En 2020, le mois de février possède un jour supplémentaire : le 29. On dit que l'année est bissextile. Mais comment expliquer cette étrangeté du calendrier ? Pour le comprendre, il faut s'intéresser au mouvement de la Terre.

Un jour supplémentaire s’est glissé dans le calendrier en 2020 : le samedi 29 février. Cette année est dite bissextile : elle dure 366 jours et non 365. Le mois de février comporte 29 jours au lieu de 28. Mais d’où vient cet ajout ? À quoi sert-il ?

« On essaye de faire coïncider trois éléments qui n’ont aucun rapport : la rotation de la Terre (le jour), la révolution de la Lune (le mois) et la révolution de la Terre (l’année) », explique à Numerama Florent Deleflie, astronome à l’observatoire de Paris.

Le Soleil, la Terre et la Lune. // Source : Flickr/CC/Siyavula Education (photo recardée et modifiée)

Ces trois réalités n’ont pas de lien, mais notre calendrier tente de leur donner une cohérence avec les années, les mois et les jours. Puisque l’année ne correspond pas à un nombre exact de jours, elle est arrondie à 365 jours. Pour rattraper ce décalage, une journée est ajoutée au calendrier tous les 4 ans (avec quelques rares exceptions) : il y a eu 365 jours chaque année en 2017, 2018 et 2019.

Que se passerait-il sans années bissextiles ?

Ôter 5 heures, 48 minutes et quelques secondes à une année peut sembler peu. Pourtant, si toutes les années ne duraient que 365 jours, cela finirait par provoquer un décalage conséquent. Une animation publiée sur Twitter par le planétologue James O’Donoghue, de la Jaxa (l’agence spatiale japonaise) l’illustre très bien. La vidéo montre que s’il n’y avait jamais d’année bissextile, les saisons se décaleraient dans l’année.
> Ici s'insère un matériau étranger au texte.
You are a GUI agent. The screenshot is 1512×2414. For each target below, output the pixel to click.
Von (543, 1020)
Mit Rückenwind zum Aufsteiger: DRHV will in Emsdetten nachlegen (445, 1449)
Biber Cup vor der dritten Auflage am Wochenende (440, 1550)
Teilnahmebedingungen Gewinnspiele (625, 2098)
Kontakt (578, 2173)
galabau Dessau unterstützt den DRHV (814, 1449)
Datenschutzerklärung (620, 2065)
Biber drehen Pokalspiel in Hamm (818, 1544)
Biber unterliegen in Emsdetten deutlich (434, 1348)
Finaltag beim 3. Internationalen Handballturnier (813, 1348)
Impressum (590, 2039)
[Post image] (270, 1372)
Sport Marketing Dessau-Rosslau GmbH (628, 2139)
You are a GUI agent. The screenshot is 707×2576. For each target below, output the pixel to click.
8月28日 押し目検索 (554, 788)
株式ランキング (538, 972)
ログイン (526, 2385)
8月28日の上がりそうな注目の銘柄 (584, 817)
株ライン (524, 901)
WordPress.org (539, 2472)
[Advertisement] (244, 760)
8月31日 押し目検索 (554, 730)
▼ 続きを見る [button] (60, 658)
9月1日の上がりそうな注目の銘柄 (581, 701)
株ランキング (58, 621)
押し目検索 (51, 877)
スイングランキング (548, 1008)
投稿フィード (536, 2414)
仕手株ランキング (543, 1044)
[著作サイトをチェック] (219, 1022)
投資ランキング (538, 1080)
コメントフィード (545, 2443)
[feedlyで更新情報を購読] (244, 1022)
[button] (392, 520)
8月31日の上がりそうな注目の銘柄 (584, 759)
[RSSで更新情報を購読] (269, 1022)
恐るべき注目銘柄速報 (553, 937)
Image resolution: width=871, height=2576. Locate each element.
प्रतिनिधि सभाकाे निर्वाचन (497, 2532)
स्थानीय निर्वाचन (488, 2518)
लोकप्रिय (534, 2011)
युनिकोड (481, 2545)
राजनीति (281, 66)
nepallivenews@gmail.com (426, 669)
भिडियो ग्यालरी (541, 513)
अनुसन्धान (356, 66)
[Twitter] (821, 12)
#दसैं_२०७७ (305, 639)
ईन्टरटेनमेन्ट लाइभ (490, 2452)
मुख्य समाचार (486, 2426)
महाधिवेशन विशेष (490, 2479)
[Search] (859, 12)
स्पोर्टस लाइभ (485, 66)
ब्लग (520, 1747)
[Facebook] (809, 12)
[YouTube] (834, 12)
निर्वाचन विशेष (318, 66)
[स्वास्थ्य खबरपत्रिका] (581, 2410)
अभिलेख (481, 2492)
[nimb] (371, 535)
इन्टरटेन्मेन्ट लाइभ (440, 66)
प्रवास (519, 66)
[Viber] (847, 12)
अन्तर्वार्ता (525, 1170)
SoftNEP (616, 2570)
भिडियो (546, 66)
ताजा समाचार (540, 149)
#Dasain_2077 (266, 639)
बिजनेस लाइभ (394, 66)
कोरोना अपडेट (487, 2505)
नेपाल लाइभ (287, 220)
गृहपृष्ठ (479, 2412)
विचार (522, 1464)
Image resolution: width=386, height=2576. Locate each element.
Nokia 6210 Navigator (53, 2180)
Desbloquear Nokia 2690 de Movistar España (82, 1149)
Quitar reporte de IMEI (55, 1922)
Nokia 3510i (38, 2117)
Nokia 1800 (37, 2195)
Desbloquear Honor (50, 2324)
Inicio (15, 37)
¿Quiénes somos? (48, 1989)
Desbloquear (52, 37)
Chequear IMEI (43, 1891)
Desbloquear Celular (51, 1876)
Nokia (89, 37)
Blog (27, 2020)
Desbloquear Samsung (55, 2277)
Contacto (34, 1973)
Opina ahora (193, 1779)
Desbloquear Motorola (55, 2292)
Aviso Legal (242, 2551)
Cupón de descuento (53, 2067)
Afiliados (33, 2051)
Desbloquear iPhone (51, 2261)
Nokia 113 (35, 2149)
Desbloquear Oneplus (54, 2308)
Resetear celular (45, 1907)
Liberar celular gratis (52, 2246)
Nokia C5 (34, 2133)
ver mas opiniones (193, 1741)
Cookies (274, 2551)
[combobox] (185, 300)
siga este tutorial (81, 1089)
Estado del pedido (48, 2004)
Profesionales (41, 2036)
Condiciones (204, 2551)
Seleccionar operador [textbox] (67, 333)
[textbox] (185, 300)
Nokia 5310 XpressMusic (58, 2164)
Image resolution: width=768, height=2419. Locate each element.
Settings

Dans quelques centaines années, le mois de juillet (qui pour nous est un mois d’été) aurait lieu pendant l’hiver, comme l’explique la Nasa.

Pourquoi le 29 février ?

L’idée d’intégrer un jour intercalaire pour rattraper ce décalage remonte à l’Antiquité. Avant la réforme du calendrier imposée par Jules César en 45 av. J.-C., c’est le calendrier romain qui est utilisé. Ce calendrier de 355 jours était organisé en 12 mois (de 29 et 31 jours). L’année commençait en « Martius » et « Februarius » était le dernier mois de l’année. Afin de rattraper le cycle solaire, un mois intercalaire a ensuite été ajouté à la fin de l’année, tous les 3 ans : « Mercedonius ».

Avec la réforme de Jules César, le calendrier devient solaire : la longueur des mois est changée pour que l’année dure 365 jours. Un jour supplémentaire est ajouté tous les 4 ans entre le 24 et le 25 Februarus. Ce jour est appelé « bis sextus ante calendas Martis », terme qui va ensuite donner celui de bissextil.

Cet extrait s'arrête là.